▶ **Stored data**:
========================================

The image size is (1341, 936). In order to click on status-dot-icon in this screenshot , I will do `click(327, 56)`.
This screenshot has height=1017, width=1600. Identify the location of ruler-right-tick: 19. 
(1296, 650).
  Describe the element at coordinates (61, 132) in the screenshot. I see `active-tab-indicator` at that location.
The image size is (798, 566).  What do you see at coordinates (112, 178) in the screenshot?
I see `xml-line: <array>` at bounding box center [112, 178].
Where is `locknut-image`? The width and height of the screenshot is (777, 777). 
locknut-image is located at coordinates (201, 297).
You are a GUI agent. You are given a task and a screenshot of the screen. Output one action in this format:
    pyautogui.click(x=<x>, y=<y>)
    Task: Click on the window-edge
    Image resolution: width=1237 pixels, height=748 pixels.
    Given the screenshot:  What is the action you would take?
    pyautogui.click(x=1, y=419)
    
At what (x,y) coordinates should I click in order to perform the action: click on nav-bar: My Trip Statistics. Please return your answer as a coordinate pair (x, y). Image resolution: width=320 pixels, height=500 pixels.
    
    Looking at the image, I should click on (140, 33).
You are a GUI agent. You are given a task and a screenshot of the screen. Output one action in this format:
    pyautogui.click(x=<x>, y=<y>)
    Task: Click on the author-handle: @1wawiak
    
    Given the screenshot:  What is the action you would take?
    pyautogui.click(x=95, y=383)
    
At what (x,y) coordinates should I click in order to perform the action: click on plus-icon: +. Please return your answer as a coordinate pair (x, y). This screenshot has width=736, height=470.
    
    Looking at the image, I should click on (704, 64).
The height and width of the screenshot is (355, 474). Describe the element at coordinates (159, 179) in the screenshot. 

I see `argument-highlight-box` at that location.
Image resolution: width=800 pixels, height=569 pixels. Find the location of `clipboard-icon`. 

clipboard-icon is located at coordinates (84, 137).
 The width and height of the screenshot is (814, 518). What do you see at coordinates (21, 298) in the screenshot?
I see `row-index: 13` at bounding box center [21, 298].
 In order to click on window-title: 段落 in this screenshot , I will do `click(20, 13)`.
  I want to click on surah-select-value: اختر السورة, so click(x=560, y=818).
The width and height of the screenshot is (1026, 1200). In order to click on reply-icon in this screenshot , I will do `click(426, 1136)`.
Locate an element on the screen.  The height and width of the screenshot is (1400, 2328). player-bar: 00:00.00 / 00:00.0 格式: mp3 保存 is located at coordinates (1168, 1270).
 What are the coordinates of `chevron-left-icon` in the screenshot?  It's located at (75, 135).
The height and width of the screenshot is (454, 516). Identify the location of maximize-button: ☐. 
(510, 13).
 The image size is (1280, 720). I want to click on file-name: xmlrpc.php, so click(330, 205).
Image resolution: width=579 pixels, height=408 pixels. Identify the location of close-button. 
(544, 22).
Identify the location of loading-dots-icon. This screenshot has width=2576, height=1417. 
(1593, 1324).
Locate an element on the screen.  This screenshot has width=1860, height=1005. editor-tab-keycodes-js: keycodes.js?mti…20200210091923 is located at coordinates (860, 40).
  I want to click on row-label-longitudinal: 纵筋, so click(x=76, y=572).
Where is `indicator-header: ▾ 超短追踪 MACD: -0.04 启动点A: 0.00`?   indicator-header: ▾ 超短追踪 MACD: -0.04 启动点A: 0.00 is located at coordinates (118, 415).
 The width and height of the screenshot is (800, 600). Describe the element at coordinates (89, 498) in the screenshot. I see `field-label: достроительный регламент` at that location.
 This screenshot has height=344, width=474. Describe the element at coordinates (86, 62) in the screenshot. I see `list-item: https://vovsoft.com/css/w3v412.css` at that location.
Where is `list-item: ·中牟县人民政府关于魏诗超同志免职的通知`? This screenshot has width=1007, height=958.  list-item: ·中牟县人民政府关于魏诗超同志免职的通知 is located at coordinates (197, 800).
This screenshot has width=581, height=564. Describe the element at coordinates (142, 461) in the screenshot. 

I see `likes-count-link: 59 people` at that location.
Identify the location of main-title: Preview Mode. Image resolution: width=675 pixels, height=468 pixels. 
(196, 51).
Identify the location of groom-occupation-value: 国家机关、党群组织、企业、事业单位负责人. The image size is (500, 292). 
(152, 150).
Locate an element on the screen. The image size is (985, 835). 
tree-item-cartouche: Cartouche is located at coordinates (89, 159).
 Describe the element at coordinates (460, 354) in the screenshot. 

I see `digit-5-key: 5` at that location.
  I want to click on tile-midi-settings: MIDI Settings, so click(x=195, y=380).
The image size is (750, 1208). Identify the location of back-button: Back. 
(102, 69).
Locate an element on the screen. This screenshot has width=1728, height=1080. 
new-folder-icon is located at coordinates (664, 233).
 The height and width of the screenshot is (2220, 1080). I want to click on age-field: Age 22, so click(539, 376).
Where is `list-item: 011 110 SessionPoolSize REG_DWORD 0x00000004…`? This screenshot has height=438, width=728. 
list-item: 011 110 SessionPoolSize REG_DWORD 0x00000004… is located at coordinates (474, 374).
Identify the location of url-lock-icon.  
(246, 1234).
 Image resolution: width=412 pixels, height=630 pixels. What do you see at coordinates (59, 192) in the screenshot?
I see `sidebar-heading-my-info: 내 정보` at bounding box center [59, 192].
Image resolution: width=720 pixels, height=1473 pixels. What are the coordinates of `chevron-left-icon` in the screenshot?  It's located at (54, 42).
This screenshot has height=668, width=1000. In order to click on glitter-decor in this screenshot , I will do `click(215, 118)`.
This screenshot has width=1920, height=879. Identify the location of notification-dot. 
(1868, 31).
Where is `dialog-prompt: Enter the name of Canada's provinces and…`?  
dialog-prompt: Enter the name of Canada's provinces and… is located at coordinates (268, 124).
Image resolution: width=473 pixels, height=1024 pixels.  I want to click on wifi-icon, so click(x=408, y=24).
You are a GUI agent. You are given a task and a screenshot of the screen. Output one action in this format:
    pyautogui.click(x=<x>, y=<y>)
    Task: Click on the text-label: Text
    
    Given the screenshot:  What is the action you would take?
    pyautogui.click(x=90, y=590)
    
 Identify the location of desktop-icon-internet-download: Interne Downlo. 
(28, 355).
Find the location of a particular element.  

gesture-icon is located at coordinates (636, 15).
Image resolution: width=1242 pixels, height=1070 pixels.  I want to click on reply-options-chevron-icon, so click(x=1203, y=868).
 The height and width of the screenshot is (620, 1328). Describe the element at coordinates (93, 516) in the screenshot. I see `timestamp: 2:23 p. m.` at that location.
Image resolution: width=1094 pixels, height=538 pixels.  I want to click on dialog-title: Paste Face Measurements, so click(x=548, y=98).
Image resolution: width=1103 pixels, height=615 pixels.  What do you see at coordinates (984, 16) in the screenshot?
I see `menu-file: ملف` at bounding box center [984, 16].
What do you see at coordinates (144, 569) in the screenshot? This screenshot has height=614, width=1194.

========================================

▶ **Work instructions**:
Retype the rows above verbatim, starting at the line that contains "In order to click on window-title: 段落" and stopping after the line that contains "coordinates (197, 800).".

▶ **Exercise result**:
 In order to click on window-title: 段落 in this screenshot , I will do `click(20, 13)`.
  I want to click on surah-select-value: اختر السورة, so click(x=560, y=818).
The width and height of the screenshot is (1026, 1200). In order to click on reply-icon in this screenshot , I will do `click(426, 1136)`.
Locate an element on the screen.  The height and width of the screenshot is (1400, 2328). player-bar: 00:00.00 / 00:00.0 格式: mp3 保存 is located at coordinates (1168, 1270).
 What are the coordinates of `chevron-left-icon` in the screenshot?  It's located at (75, 135).
The height and width of the screenshot is (454, 516). Identify the location of maximize-button: ☐. 
(510, 13).
 The image size is (1280, 720). I want to click on file-name: xmlrpc.php, so click(330, 205).
Image resolution: width=579 pixels, height=408 pixels. Identify the location of close-button. 
(544, 22).
Identify the location of loading-dots-icon. This screenshot has width=2576, height=1417. 
(1593, 1324).
Locate an element on the screen.  This screenshot has width=1860, height=1005. editor-tab-keycodes-js: keycodes.js?mti…20200210091923 is located at coordinates (860, 40).
  I want to click on row-label-longitudinal: 纵筋, so click(x=76, y=572).
Where is `indicator-header: ▾ 超短追踪 MACD: -0.04 启动点A: 0.00`?   indicator-header: ▾ 超短追踪 MACD: -0.04 启动点A: 0.00 is located at coordinates (118, 415).
 The width and height of the screenshot is (800, 600). Describe the element at coordinates (89, 498) in the screenshot. I see `field-label: достроительный регламент` at that location.
 This screenshot has height=344, width=474. Describe the element at coordinates (86, 62) in the screenshot. I see `list-item: https://vovsoft.com/css/w3v412.css` at that location.
Where is `list-item: ·中牟县人民政府关于魏诗超同志免职的通知`? This screenshot has width=1007, height=958.  list-item: ·中牟县人民政府关于魏诗超同志免职的通知 is located at coordinates (197, 800).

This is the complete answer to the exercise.